• Work order: Reproduce each entry below verbatim.

• Provided records:
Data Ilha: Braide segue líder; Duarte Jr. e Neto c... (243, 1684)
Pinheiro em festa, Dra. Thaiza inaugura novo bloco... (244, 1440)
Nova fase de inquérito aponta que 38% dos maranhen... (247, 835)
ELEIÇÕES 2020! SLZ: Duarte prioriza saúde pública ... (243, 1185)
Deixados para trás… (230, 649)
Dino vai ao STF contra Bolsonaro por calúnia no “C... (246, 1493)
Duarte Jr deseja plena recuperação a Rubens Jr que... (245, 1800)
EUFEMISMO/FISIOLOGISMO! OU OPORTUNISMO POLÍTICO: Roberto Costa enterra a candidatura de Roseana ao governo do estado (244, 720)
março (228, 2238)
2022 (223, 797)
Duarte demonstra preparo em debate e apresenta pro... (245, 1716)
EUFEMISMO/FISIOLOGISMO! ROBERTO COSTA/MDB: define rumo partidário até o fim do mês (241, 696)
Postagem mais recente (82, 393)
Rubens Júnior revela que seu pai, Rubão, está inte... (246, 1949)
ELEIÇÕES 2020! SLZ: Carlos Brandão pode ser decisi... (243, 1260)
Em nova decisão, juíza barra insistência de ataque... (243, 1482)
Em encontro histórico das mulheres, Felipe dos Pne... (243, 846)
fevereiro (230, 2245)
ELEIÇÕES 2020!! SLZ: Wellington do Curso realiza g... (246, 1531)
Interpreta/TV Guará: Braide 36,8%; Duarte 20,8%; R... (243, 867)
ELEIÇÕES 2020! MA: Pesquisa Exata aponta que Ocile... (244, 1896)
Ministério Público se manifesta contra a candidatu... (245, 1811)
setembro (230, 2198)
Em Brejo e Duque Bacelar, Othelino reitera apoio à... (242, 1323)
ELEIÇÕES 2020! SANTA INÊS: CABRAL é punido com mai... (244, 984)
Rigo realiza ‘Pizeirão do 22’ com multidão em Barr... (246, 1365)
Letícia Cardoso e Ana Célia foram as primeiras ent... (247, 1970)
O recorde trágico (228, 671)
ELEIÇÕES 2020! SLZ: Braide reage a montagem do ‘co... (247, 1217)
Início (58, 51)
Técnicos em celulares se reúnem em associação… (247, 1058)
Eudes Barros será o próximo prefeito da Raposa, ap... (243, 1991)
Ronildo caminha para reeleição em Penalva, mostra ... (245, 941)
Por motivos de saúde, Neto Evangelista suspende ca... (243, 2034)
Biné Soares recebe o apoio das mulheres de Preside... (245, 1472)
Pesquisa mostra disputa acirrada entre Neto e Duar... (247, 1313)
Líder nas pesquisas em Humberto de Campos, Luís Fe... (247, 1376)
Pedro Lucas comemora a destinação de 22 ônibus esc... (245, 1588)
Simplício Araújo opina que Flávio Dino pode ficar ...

• Problem solution:
Data Ilha: Braide segue líder; Duarte Jr. e Neto c... (243, 1684)
Pinheiro em festa, Dra. Thaiza inaugura novo bloco... (244, 1440)
Nova fase de inquérito aponta que 38% dos maranhen... (247, 835)
ELEIÇÕES 2020! SLZ: Duarte prioriza saúde pública ... (243, 1185)
Deixados para trás… (230, 649)
Dino vai ao STF contra Bolsonaro por calúnia no “C... (246, 1493)
Duarte Jr deseja plena recuperação a Rubens Jr que... (245, 1800)
EUFEMISMO/FISIOLOGISMO! OU OPORTUNISMO POLÍTICO: Roberto Costa enterra a candidatura de Roseana ao governo do estado (244, 720)
março (228, 2238)
2022 (223, 797)
Duarte demonstra preparo em debate e apresenta pro... (245, 1716)
EUFEMISMO/FISIOLOGISMO! ROBERTO COSTA/MDB: define rumo partidário até o fim do mês (241, 696)
Postagem mais recente (82, 393)
Rubens Júnior revela que seu pai, Rubão, está inte... (246, 1949)
ELEIÇÕES 2020! SLZ: Carlos Brandão pode ser decisi... (243, 1260)
Em nova decisão, juíza barra insistência de ataque... (243, 1482)
Em encontro histórico das mulheres, Felipe dos Pne... (243, 846)
fevereiro (230, 2245)
ELEIÇÕES 2020!! SLZ: Wellington do Curso realiza g... (246, 1531)
Interpreta/TV Guará: Braide 36,8%; Duarte 20,8%; R... (243, 867)
ELEIÇÕES 2020! MA: Pesquisa Exata aponta que Ocile... (244, 1896)
Ministério Público se manifesta contra a candidatu... (245, 1811)
setembro (230, 2198)
Em Brejo e Duque Bacelar, Othelino reitera apoio à... (242, 1323)
ELEIÇÕES 2020! SANTA INÊS: CABRAL é punido com mai... (244, 984)
Rigo realiza ‘Pizeirão do 22’ com multidão em Barr... (246, 1365)
Letícia Cardoso e Ana Célia foram as primeiras ent... (247, 1970)
O recorde trágico (228, 671)
ELEIÇÕES 2020! SLZ: Braide reage a montagem do ‘co... (247, 1217)
Início (58, 51)
Técnicos em celulares se reúnem em associação… (247, 1058)
Eudes Barros será o próximo prefeito da Raposa, ap... (243, 1991)
Ronildo caminha para reeleição em Penalva, mostra ... (245, 941)
Por motivos de saúde, Neto Evangelista suspende ca... (243, 2034)
Biné Soares recebe o apoio das mulheres de Preside... (245, 1472)
Pesquisa mostra disputa acirrada entre Neto e Duar... (247, 1313)
Líder nas pesquisas em Humberto de Campos, Luís Fe... (247, 1376)
Pedro Lucas comemora a destinação de 22 ônibus esc... (245, 1588)
Simplício Araújo opina que Flávio Dino pode ficar ...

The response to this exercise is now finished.